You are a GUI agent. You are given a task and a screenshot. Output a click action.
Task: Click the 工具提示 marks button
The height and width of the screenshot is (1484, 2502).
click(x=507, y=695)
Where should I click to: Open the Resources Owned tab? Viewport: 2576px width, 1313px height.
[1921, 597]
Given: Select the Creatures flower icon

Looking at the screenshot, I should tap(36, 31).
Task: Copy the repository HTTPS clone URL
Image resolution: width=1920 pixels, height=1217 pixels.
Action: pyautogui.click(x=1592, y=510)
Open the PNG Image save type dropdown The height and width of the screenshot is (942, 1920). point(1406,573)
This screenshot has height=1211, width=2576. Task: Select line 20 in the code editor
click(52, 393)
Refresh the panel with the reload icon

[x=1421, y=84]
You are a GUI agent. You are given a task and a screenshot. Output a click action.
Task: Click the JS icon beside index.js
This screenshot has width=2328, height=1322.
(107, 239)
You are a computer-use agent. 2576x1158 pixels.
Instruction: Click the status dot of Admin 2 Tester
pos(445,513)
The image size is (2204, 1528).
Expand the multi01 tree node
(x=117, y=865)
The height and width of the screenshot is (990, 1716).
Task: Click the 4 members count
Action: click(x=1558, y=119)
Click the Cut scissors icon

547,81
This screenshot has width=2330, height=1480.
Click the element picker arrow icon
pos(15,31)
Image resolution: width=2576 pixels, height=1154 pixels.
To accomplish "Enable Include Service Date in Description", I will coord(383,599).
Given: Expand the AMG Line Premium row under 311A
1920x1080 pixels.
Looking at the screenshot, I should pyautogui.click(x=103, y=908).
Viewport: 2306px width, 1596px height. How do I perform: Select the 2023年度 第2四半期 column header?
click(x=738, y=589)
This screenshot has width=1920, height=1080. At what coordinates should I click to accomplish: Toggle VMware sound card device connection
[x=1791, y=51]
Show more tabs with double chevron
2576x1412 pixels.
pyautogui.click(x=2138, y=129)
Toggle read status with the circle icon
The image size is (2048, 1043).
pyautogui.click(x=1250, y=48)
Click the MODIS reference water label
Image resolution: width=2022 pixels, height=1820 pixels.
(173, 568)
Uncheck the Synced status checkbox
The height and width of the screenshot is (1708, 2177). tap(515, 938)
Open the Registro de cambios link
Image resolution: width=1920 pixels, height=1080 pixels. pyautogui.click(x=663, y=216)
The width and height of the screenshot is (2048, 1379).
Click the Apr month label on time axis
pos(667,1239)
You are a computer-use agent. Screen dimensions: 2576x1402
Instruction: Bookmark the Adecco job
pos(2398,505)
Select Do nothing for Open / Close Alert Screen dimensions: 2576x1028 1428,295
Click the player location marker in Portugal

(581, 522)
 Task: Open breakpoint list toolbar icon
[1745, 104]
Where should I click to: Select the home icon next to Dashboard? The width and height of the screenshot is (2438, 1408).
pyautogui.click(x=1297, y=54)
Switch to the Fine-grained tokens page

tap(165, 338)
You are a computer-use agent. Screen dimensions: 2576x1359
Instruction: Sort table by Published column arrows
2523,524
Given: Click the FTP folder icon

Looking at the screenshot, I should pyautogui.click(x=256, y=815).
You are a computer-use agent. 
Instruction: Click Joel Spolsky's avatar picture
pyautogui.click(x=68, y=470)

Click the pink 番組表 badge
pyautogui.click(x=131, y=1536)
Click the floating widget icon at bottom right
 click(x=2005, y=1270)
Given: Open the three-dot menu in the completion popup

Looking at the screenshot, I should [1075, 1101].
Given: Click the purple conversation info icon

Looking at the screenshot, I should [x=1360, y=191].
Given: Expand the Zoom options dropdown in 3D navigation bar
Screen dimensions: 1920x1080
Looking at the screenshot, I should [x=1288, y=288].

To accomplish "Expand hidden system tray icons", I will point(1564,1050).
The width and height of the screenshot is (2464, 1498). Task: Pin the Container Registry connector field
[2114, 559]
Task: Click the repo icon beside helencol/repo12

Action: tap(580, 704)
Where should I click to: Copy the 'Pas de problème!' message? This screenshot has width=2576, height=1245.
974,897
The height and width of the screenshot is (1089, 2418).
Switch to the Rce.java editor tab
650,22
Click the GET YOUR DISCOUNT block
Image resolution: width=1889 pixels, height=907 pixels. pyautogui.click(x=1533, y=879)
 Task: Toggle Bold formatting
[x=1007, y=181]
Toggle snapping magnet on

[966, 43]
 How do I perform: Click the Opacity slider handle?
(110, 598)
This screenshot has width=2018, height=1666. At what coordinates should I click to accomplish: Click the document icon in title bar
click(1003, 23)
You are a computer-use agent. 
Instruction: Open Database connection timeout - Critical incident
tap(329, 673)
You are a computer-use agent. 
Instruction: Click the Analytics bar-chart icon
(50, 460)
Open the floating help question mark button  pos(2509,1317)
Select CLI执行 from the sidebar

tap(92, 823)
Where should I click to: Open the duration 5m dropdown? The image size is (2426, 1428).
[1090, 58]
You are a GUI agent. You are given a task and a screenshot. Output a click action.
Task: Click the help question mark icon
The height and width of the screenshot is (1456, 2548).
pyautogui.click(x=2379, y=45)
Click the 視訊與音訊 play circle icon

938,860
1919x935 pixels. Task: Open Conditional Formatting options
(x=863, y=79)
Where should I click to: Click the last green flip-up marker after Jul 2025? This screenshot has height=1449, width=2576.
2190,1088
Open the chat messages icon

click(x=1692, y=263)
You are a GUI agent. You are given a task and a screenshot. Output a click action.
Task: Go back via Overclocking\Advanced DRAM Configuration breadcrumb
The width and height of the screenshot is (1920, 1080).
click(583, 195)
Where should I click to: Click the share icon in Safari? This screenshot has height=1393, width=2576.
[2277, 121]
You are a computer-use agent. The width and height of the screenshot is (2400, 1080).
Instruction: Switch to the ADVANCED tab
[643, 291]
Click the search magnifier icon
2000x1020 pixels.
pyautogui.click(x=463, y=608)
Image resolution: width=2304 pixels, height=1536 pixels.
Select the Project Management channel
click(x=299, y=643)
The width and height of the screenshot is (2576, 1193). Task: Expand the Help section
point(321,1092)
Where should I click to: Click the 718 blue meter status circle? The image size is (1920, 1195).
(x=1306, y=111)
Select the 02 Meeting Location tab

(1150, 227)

++++++++

Could you restate word for word the lines above, from the one that contains "This screenshot has width=2330, height=1480." through the one that contains "You are a computer-use agent. Screen dimensions: 2576x1359", and no others?

This screenshot has width=2330, height=1480.
Click the element picker arrow icon
pos(15,31)
Image resolution: width=2576 pixels, height=1154 pixels.
To accomplish "Enable Include Service Date in Description", I will coord(383,599).
Given: Expand the AMG Line Premium row under 311A
1920x1080 pixels.
Looking at the screenshot, I should pyautogui.click(x=103, y=908).
Viewport: 2306px width, 1596px height. How do I perform: Select the 2023年度 第2四半期 column header?
click(x=738, y=589)
This screenshot has width=1920, height=1080. At what coordinates should I click to accomplish: Toggle VMware sound card device connection
[x=1791, y=51]
Show more tabs with double chevron
2576x1412 pixels.
pyautogui.click(x=2138, y=129)
Toggle read status with the circle icon
The image size is (2048, 1043).
pyautogui.click(x=1250, y=48)
Click the MODIS reference water label
Image resolution: width=2022 pixels, height=1820 pixels.
(173, 568)
Uncheck the Synced status checkbox
The height and width of the screenshot is (1708, 2177). tap(515, 938)
Open the Registro de cambios link
Image resolution: width=1920 pixels, height=1080 pixels. pyautogui.click(x=663, y=216)
The width and height of the screenshot is (2048, 1379).
Click the Apr month label on time axis
pos(667,1239)
You are a computer-use agent. Screen dimensions: 2576x1402
Instruction: Bookmark the Adecco job
pos(2398,505)
Select Do nothing for Open / Close Alert Screen dimensions: 2576x1028 1428,295
Click the player location marker in Portugal

(581, 522)
 Task: Open breakpoint list toolbar icon
[1745, 104]
Where should I click to: Select the home icon next to Dashboard? The width and height of the screenshot is (2438, 1408).
pyautogui.click(x=1297, y=54)
Switch to the Fine-grained tokens page

tap(165, 338)
You are a computer-use agent. Screen dimensions: 2576x1359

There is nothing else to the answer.